[Start of section]

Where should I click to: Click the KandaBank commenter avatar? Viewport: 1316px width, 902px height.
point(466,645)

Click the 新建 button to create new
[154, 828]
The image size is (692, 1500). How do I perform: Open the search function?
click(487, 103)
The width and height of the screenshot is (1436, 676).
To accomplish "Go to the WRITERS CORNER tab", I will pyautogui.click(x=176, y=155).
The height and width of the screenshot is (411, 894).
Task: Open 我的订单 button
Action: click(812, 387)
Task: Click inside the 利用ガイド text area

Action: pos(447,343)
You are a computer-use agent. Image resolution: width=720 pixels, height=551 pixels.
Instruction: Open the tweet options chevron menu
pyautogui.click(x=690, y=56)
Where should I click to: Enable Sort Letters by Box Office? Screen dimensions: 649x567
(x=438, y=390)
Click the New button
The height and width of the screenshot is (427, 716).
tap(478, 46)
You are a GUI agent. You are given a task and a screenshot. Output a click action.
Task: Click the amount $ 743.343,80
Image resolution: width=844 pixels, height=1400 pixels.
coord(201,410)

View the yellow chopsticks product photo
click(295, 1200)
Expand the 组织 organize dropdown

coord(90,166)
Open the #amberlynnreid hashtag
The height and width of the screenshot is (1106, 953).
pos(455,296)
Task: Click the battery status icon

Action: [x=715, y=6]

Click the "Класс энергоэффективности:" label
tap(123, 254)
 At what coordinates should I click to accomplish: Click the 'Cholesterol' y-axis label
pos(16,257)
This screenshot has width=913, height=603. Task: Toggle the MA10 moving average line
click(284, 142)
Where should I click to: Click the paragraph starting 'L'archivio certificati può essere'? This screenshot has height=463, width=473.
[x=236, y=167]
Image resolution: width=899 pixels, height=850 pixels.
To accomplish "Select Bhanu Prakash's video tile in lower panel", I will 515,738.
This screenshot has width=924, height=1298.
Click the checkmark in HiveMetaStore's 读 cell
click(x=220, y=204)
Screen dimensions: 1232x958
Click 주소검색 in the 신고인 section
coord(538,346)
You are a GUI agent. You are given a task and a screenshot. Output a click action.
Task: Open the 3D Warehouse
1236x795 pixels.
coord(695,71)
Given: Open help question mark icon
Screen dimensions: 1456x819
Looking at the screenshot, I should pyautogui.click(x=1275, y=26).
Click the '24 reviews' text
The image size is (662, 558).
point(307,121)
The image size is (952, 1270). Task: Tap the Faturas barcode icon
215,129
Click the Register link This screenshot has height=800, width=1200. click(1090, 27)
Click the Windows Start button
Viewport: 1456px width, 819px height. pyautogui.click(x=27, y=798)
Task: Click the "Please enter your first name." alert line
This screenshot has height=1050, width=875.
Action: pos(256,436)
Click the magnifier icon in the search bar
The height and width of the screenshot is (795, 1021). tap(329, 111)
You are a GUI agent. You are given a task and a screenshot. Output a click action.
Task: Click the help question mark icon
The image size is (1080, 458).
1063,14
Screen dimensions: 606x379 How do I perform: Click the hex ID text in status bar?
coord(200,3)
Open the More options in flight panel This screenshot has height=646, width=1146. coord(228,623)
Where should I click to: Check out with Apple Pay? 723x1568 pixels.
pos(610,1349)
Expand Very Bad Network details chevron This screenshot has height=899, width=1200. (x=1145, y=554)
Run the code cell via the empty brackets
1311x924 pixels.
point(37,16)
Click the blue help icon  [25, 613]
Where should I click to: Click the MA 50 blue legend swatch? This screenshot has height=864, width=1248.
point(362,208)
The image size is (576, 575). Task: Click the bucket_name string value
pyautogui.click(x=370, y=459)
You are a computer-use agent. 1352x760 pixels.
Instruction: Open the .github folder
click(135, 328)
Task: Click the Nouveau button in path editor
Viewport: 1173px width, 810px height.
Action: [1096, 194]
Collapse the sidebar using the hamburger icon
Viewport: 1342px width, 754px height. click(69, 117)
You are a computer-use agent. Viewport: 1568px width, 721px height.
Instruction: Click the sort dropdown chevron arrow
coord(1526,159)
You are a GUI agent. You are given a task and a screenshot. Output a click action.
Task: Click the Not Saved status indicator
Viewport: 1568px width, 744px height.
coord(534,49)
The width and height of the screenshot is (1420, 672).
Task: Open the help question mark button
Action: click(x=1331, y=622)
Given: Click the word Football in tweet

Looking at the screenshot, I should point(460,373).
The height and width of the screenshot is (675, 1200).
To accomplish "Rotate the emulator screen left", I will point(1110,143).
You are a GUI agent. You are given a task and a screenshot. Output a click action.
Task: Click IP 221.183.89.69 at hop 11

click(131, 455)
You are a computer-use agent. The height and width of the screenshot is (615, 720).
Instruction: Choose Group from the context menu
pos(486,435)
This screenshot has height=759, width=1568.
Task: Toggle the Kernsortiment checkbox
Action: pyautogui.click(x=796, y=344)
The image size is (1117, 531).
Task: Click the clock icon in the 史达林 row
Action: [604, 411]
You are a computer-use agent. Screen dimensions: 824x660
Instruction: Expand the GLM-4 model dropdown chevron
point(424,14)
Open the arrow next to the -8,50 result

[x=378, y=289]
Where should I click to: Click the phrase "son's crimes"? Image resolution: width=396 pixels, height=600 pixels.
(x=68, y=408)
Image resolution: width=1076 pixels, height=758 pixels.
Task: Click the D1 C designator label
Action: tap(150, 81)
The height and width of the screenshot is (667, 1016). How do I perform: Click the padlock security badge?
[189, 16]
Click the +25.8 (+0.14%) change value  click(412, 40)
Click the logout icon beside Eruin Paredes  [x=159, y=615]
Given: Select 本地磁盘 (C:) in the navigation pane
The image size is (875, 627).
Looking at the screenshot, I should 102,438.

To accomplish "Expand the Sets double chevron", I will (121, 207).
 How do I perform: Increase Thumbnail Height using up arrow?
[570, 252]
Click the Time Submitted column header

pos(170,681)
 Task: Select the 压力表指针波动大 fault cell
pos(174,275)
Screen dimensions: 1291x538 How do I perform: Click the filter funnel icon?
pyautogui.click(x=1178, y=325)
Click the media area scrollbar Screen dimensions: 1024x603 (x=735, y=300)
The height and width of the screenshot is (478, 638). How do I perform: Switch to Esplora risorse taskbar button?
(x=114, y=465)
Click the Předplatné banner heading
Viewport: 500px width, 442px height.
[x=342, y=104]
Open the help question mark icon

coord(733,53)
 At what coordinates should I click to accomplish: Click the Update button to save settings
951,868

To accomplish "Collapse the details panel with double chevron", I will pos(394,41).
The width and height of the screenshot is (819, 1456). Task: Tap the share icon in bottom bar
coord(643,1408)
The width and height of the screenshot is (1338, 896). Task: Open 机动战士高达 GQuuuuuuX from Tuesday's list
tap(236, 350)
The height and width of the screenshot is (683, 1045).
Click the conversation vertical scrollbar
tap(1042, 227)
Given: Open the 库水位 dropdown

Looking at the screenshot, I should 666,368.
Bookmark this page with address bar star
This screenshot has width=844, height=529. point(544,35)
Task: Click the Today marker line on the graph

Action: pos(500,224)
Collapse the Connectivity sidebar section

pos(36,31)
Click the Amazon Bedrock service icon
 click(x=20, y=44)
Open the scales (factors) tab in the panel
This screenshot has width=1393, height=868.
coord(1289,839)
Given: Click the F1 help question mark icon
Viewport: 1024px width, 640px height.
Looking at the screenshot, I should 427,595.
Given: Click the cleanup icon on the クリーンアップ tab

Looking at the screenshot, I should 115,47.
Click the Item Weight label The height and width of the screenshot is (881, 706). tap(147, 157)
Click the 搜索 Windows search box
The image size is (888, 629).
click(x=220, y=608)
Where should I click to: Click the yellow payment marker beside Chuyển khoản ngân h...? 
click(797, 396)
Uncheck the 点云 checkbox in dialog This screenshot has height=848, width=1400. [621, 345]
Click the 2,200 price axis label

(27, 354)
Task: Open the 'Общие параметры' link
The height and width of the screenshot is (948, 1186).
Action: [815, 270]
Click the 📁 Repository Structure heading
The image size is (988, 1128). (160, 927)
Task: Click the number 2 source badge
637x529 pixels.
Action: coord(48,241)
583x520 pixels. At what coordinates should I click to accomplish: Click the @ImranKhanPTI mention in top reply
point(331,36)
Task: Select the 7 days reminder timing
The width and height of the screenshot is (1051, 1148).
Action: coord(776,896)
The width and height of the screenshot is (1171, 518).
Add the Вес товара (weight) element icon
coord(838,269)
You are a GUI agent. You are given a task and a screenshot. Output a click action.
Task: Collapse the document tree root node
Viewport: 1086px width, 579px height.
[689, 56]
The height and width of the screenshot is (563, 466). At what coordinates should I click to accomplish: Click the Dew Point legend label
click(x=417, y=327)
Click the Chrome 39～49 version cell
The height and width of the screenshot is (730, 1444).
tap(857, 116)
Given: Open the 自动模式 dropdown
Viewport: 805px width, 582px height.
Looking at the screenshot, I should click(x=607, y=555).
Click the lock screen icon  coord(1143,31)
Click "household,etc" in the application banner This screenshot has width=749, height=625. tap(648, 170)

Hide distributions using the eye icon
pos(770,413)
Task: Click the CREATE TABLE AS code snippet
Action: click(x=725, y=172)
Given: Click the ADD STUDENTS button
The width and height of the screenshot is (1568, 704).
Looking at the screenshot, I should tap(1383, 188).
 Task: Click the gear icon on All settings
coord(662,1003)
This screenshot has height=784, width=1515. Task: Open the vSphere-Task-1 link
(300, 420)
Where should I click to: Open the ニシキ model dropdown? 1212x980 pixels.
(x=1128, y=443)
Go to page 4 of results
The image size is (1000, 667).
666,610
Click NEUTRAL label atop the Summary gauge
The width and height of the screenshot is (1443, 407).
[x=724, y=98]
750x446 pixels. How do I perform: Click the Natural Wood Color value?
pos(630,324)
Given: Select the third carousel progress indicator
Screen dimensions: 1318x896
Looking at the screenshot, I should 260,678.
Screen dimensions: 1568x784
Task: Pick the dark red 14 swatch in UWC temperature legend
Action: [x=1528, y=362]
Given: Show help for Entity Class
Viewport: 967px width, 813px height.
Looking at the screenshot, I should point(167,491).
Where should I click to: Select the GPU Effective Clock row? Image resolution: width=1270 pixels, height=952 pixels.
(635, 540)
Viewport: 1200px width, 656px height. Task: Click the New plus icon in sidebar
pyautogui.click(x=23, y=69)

[End of section]

• [Work task] Using the records above, copy word for word the line with "The width and height of the screenshot is (1443, 407).", the line with "Given: Select the", and every line between them.

• [Response box]
The width and height of the screenshot is (1443, 407).
[x=724, y=98]
750x446 pixels. How do I perform: Click the Natural Wood Color value?
pos(630,324)
Given: Select the third carousel progress indicator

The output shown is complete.